The building’s environmental ethic carries over into its tenants: Spire Corp. (a solar panel production company), GreenCorps Chicago (the city’s community landscaping and job-training program), WRD Environmental (an urban landscape company), and a Chicago Department of Environment satellite office are housed there.
The center also houses the city’s Green Tech U, a new certification program developed to provide structure and learning objectives in green building/green design and sustainability. The programs are free and open to the public, regardless of experience.
Green Tech U also fosters partnerships with various professional organizations that give continuing education credit to their members for attending the programs.
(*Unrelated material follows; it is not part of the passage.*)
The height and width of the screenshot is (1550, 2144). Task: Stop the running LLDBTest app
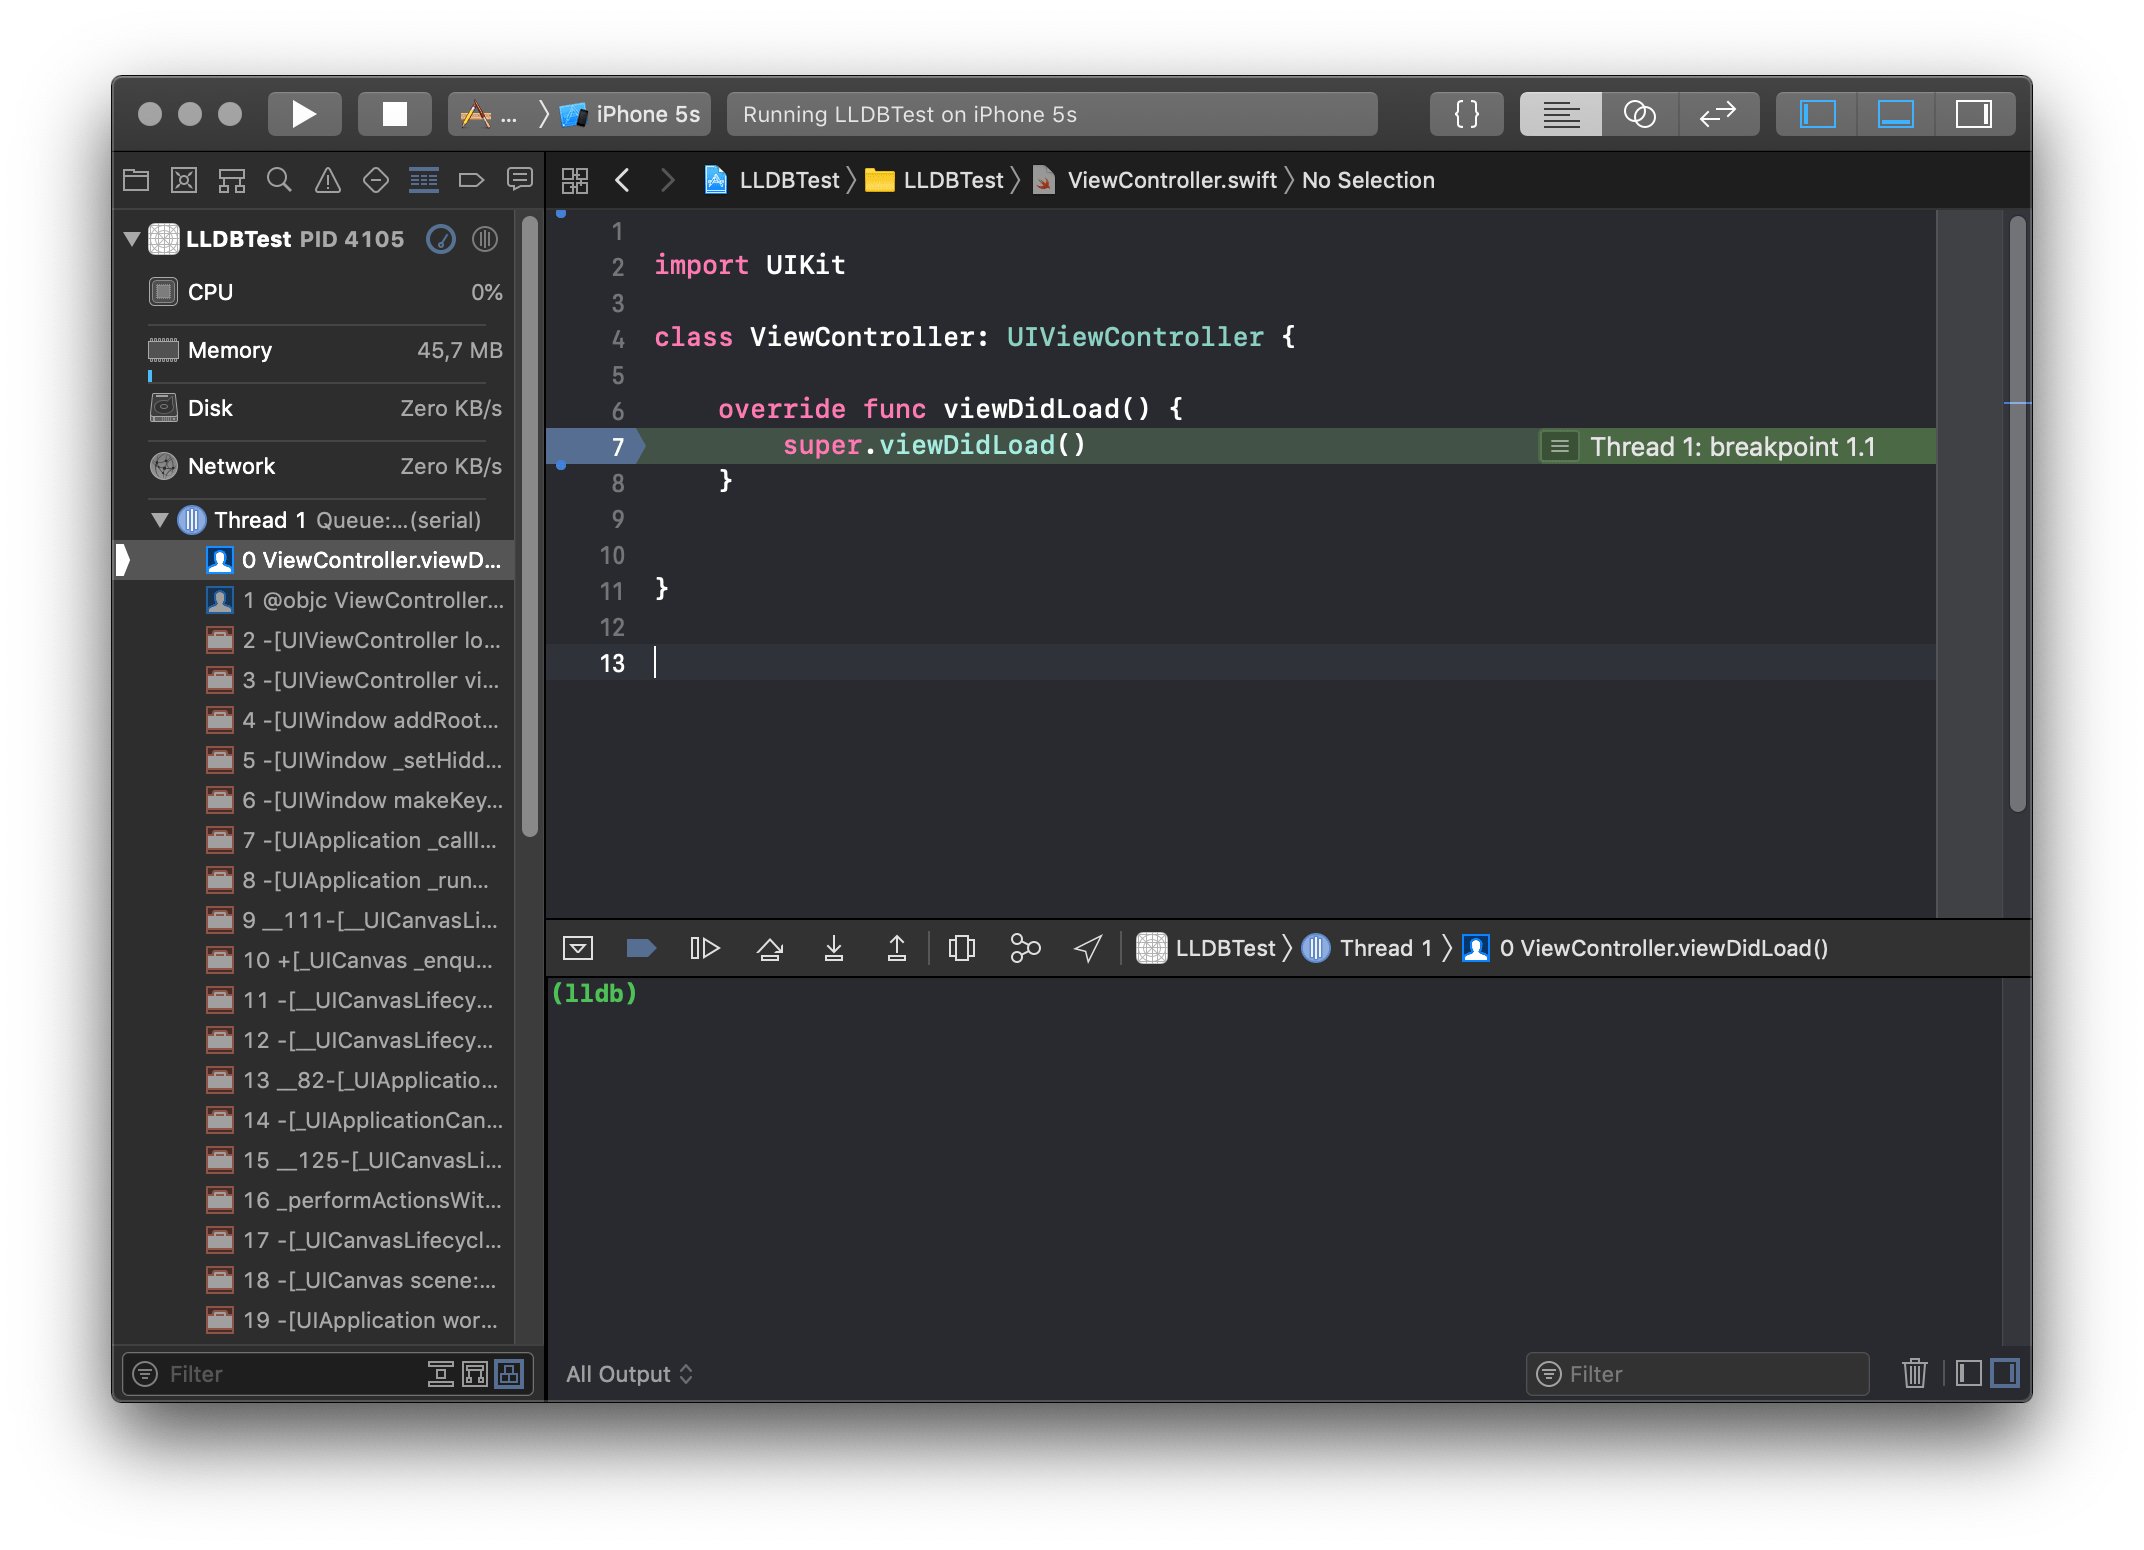pos(395,114)
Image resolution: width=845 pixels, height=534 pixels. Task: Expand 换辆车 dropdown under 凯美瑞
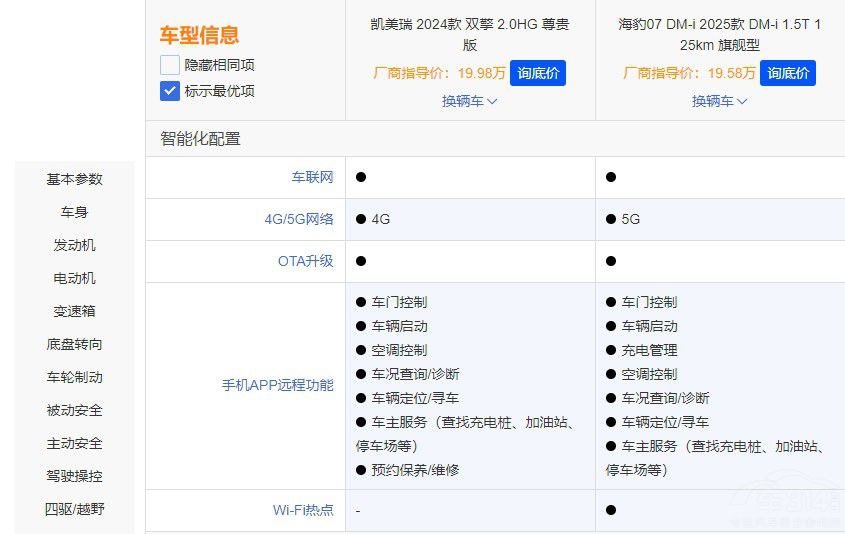[x=469, y=101]
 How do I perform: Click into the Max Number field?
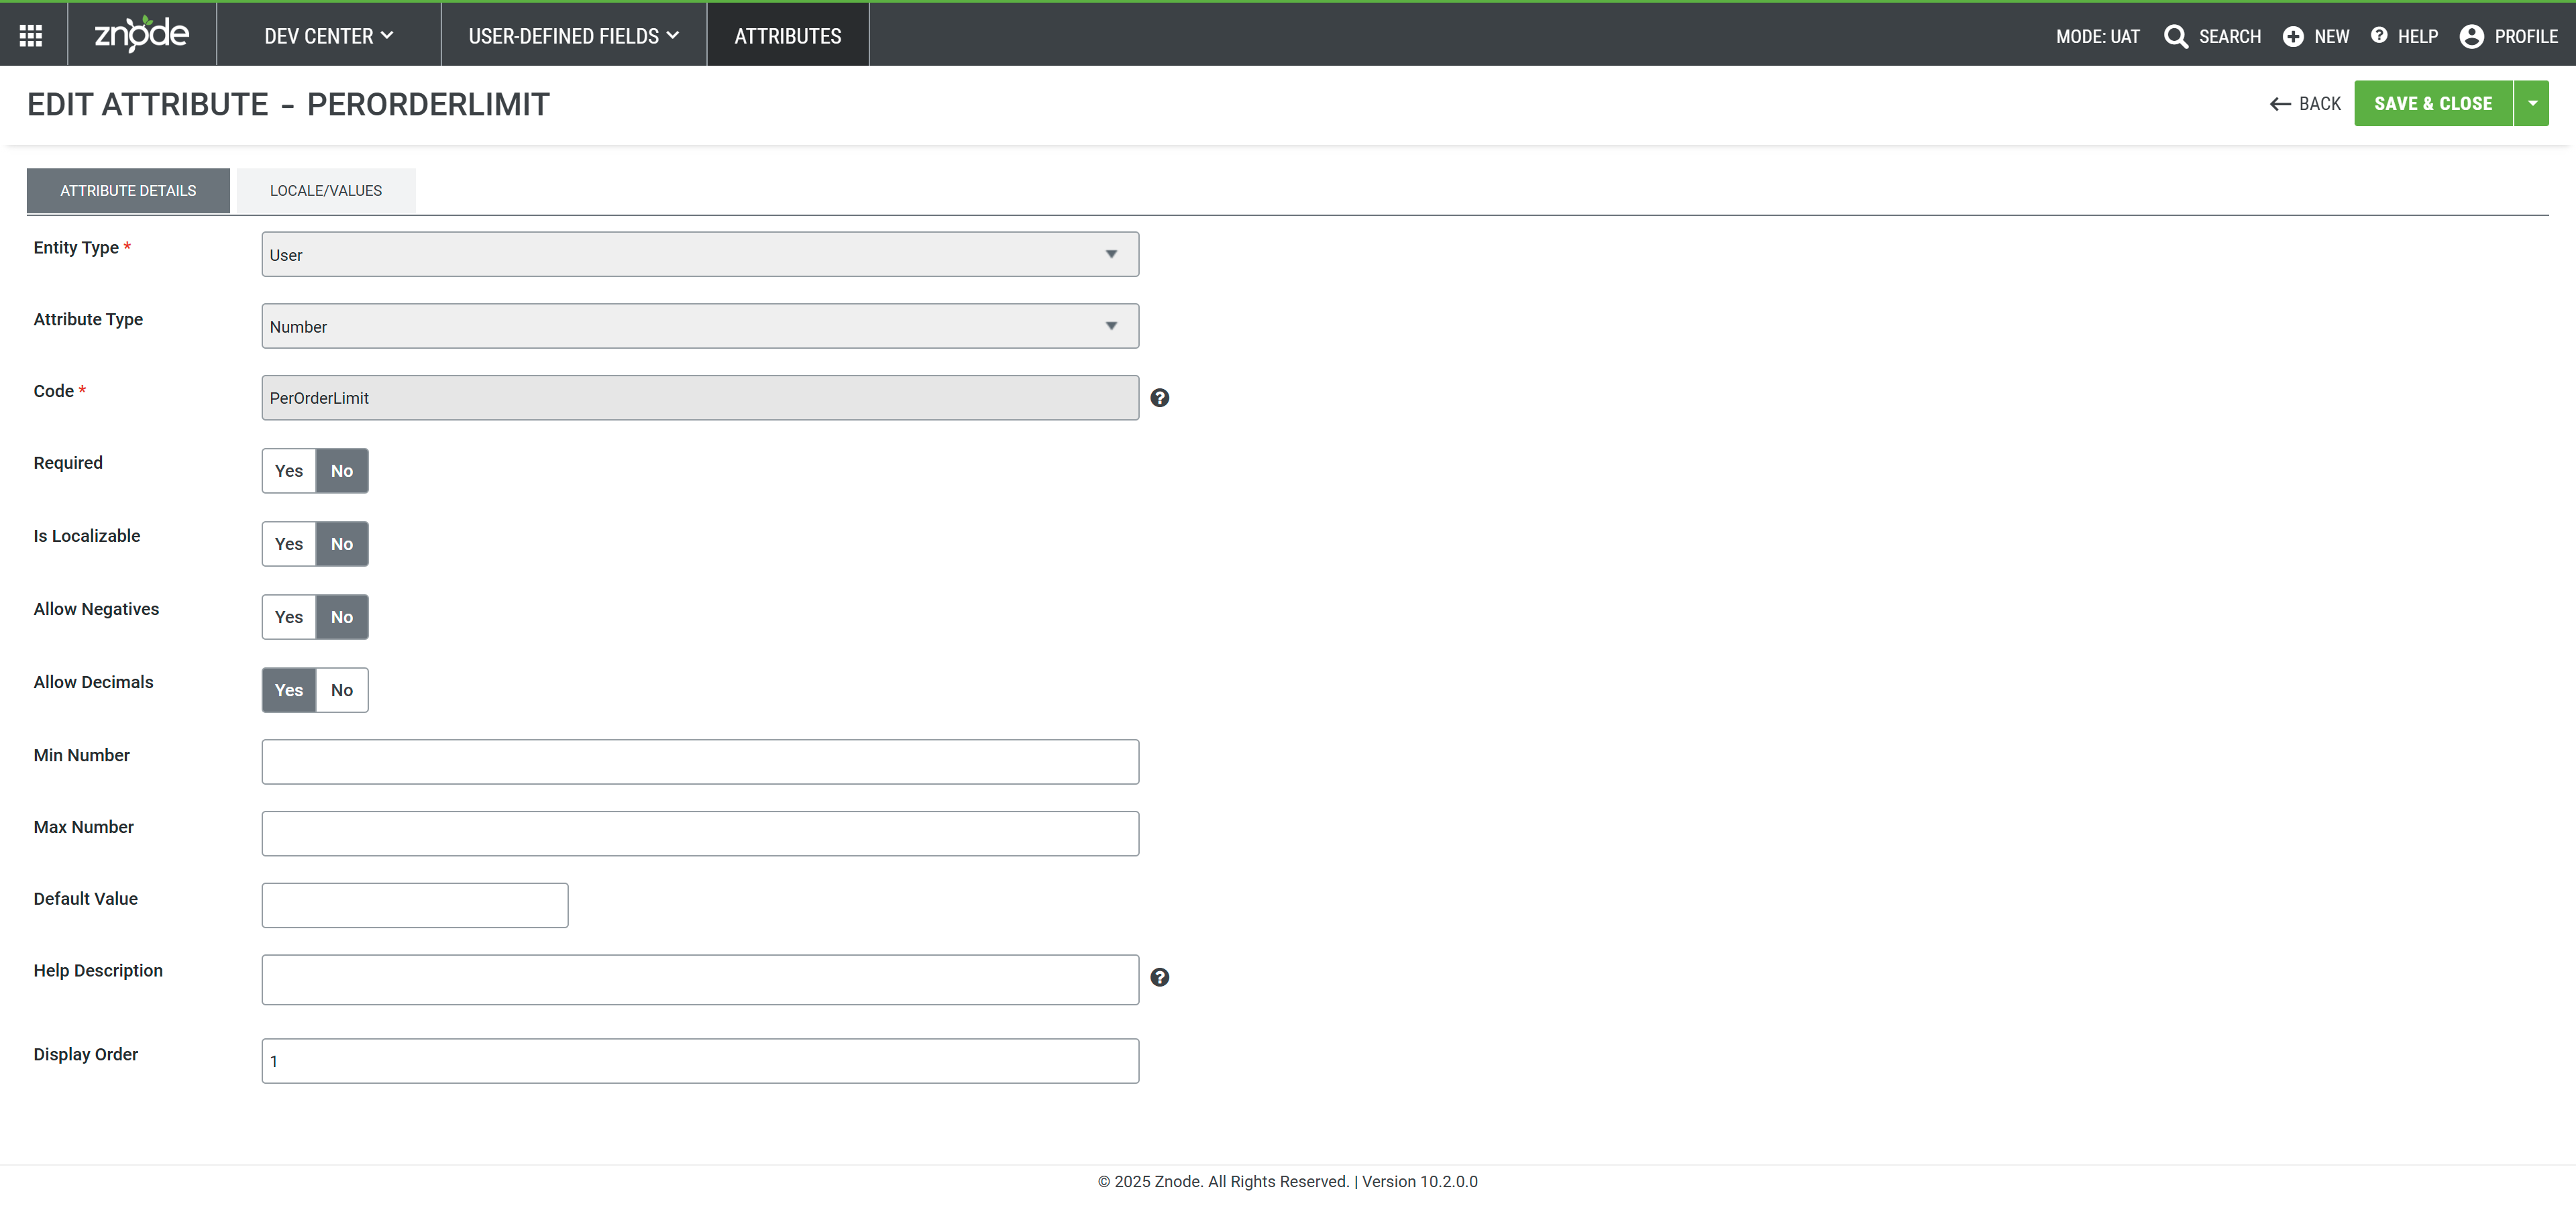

These include the AIA (architects) and ASHRAE (engineers). By taking a series of six courses (out of many choices) during a 12-month period, participants can earn certification in Architecture, Building and Construction Management, (Do It Yourself) DIY Green, Engineering, Green Business, Interior Design, and Landscape Design.
For more information on the Chicago Center for Green Technology, visit the center’s website at (www.cityofchicago.org/Environment/GreenTech/index.html).
San Francisco Shares Online
The City of San Francisco’s Department of the Environment offers a number of excellent green building resources on its website. When you visit (www.sfgov.org/sfenvironment/aboutus/innovative/greenbldg/index.htm), you will find a link to download the city’s recently issued Municipal Compliance Guide, which is available as a PDF file. It’s a valuable resource, says Mark Palmer, green building coordinator for San Francisco’s Department of the Environment.
“We tried to link all the different LEED credits to existing environmental requirements - state, federal, or local San Francisco governments,” Palmer says. “It also lists various outside resources and websites. We’ve been [getting] good feedback on it from our city designers. It’s a really good guide.”
The city’s Green Building site also features a Green Building Resource Guide that includes a valuable “Tools of the Trade” section, which was developed to provide useful information on green building tools and resources - particularly those with relevance to public building projects in San Francisco.
While Palmer notes that both documents were developed primarily for use by the staff of the San Francisco Bureau of Architecture, he adds that anyone involved in the design of commercial or institutional buildings can benefit from the information in these reports.
“It’s not just restricted to municipal buildings,” he says. “That’s just what we have designed. Everything we do is public domain. Nothing is a secret.”